Opposition does not mean that the door is not open. It simply means that someone is trying to oppose you walking through it. Paul lived with the tension of having an open door and much opposition(1 Corinthians 16.9). The experience of the church at Philadelphia indicates that opposition to our open door is a spiritual issue that can only be dealt with in the spiritual realm. And to deal with that, we have to rely on the authority of Jesus, the One who opened the door in the first place.

If you want open doors and if you are to have any hope of overcoming the opposition to your open doors, take a leaf out of Philadelphia’s book and faithfully follow the Door-Opener.


What you permit, you promote

Apparently if you are an aeroplane pilot and you fly off course by one degree, you will miss your landing spot by ninety-two feet for every mile you fly. If you fly around the world, starting at the equator, a one degree error would land you five hundred miles from your intended destination.

I haven’t done the sums on this – just relying on the calculations of others! However, even if the five hundred miles is inaccurate by one hundred miles either side, you are still an incredibly long way off your intended destination. If you want to process this emotionally, just imagine your favourite airline landing you a couple of hundred miles from your holiday destination.

There’s a saying, I don’t know where it originated, that what we permit, we promote. The idea behind it is that if we don’t uphold standards, whether in a corporate setting or personally, we promote standards with which we might not agree. This is true of businesses, churches, families and even in our own personal lives. A one degree deviation does not seem to make much difference today or even tomorrow. Or even next week. A month down the line, however, you might just have a sense that things are not as they should be. A year ahead, then a decade…you get the idea.

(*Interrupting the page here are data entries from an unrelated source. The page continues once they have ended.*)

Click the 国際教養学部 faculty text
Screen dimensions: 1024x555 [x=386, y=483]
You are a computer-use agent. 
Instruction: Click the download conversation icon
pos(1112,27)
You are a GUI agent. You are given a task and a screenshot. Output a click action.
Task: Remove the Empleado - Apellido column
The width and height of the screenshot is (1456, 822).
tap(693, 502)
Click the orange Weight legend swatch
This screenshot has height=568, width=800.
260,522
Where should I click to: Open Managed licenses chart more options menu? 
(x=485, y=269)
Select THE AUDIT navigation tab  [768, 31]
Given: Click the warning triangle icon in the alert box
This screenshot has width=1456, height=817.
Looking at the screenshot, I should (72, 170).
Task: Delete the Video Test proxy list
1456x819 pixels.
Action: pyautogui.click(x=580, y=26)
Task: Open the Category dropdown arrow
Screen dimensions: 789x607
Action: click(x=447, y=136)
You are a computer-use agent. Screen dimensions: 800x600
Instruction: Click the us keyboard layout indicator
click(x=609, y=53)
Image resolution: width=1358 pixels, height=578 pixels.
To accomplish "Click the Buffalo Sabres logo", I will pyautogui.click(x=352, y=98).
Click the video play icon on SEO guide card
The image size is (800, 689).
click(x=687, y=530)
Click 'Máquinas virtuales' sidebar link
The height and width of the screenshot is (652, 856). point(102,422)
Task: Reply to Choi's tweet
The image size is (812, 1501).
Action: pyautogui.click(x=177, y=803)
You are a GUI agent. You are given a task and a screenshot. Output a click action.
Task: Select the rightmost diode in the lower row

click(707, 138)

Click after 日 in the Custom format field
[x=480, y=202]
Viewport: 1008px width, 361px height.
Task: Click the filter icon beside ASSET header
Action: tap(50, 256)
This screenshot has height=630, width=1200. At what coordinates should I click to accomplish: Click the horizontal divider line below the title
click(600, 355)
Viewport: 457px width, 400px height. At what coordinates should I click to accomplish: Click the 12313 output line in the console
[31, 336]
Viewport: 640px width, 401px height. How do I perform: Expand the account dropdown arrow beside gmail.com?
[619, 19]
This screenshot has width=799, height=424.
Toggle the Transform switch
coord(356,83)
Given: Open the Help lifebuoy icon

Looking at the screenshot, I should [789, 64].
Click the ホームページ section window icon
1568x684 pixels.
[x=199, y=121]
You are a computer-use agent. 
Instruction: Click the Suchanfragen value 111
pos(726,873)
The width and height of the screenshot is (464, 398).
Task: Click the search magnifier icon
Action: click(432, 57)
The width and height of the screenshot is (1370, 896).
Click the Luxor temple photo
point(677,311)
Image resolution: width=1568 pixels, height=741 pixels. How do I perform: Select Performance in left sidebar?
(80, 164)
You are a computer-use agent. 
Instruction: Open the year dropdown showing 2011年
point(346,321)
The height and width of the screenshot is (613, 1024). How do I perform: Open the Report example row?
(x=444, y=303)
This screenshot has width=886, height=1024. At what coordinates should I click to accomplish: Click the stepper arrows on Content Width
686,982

The church at Thyatira had a permission / promotion issue. A prophet called Jezebel was influencing people in the direction of idolatry and sexual immorality. We are not told exactly how she did this and how she arrived at a belief that was far from the teaching of Jesus and the apostles. It might well have been a mixture of half truths and error disguised as practical wisdom that led to her teaching this and in turn led to people embracing her teaching.

What was problematic was not just the behaviour of Jezebel and her followers. Jesus says that what He has against the church at Thyatira is that they allowed this prophet to teach her destructive doctrine (Revelation 2.20). They permitted it. And by permitting it they were unintentionally promoting it.

It is hard to believe that a church like Thyatira knew from the beginning what Jezebel was about, because this was a good church that was loyal to Jesus. And perhaps even Jezebel did not start out with brazen promotion of idolatry – perhaps she didn’t even think that what she was promoting was idolatrous! It was more likely a result of the destructive creep of “one degree off” syndrome.

Thyatira reminds us that we can be doing well in so many areas – the Lord commended them for their love, faith, service and perseverance (Revelation 2.19) – and yet allow a culture to develop under our noses that can threaten the future of our church, business, career, family or our own walk with God.

What are you permitting? That’s what you’re promoting. This is a huge challenge. It needs prayer and wisdom. Sometimes it takes courage to acknowledge that our one degree deviance is going to land us in the spiritual equivalent of the middle of the Atlantic ocean rather than the destination that God intended for us. And it takes even more courage to do something about it.